At Intel's annual investor day yesterday the company showed a slide claiming greater than 15 per cent performance improvements would be delivered by Cannonlake CPUs. The slide was entitled 'Advancing Moore's Law on 14nm', and you can see it reproduced directly below.
Above you can see that Intel reckons Kaby Lake Core i7 CPUs delivered an approximate 15 per cent performance uplift compared to Skylake Core i7 CPUs. When Intel releases its first 10nm CPUs, the 8th generation Core processors (AKA Cannonlake CPUs) we can expect an even better performance uplift at the top end.

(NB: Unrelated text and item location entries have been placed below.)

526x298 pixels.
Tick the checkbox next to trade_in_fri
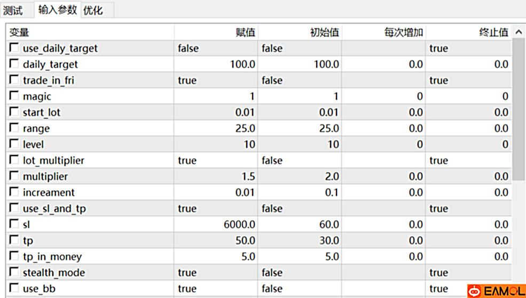pos(14,80)
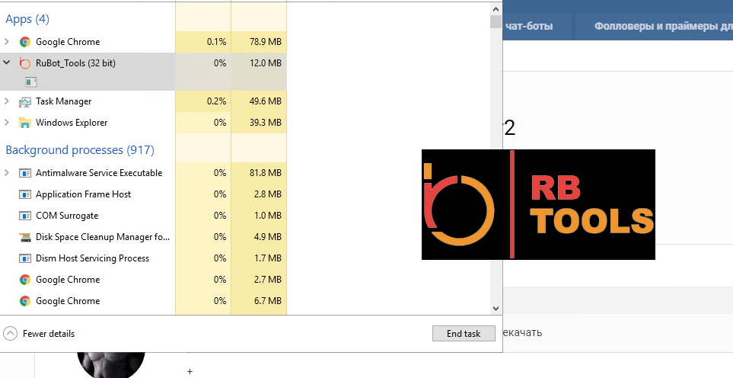The width and height of the screenshot is (733, 378).
Task: Collapse the RuBot_Tools (32 bit) group
Action: pos(8,63)
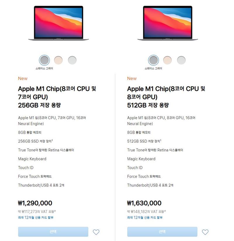The width and height of the screenshot is (234, 241).
Task: Click the left MacBook Air product image
Action: click(59, 23)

Intel showed off a Cannonlake powered PC system back at CES 2017, last month. At that time CEO Krzanich announced that "for those who are wondering if Moore's Law is alive, is 10 nanometres going to be here, the answer is absolutely yes." Looking at timescales, the above slide shows Cannonlake's arrival time as being in H2 2017. However, the same slide says that Kaby Lake was delivered in H2 2016, and we know that was a mobile/laptop first release with desktop processors only arriving in Q1 2017. Then Intel will continue to refine its 10nm CPUs until its 7nm facilitiy comes on line in 2020.
It's over a year ago since we heard that Cannonlake processors would be the first for the Intel consumer that go beyond quad-core. With AMD Ryzen and its 8C/16T processors due to launch soon, Intel better get a move on.

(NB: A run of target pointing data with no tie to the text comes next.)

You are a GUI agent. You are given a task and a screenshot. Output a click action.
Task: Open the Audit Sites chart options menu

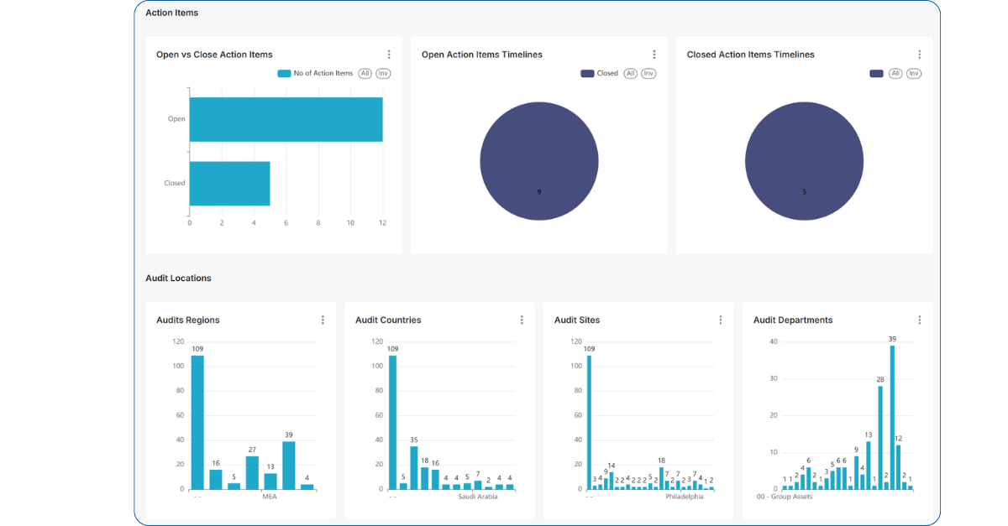[x=720, y=320]
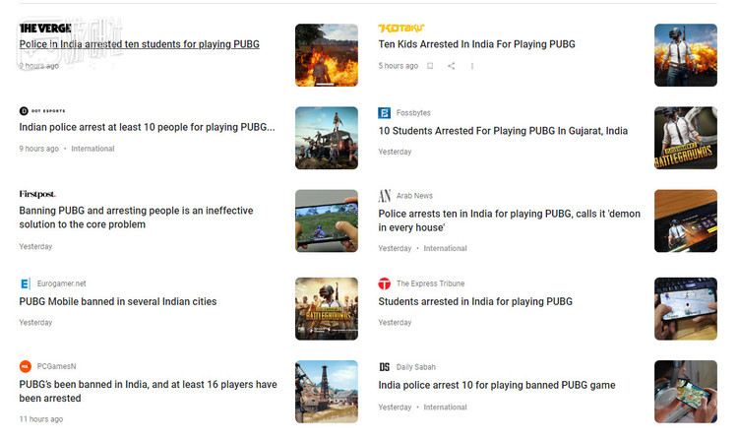Click the Fossbytes article Battlegrounds thumbnail
This screenshot has width=738, height=440.
tap(685, 138)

Intel Xeon Processor E7-8894 v4 with 24C/48T
On the topic of Intel multi-core processors, yesterday the firm launched a new Xeon with more threads than you can shake a stick at. The pro-targeted Intel Xeon E7-8894 v4 CPU (list price US$8,898) has 24 hyper-threaded Broadwell cores with a base 2.4GHz and turbo 3.4GHz frequencies.
Intel has designed these new 165W Xeon chips for servers with up to eight sockets supporting up to 24 terabytes (TB) of memory (or up to 32 sockets via node controller) . Such a system should easily take in-memory analytics and real-time insight processing in its stride.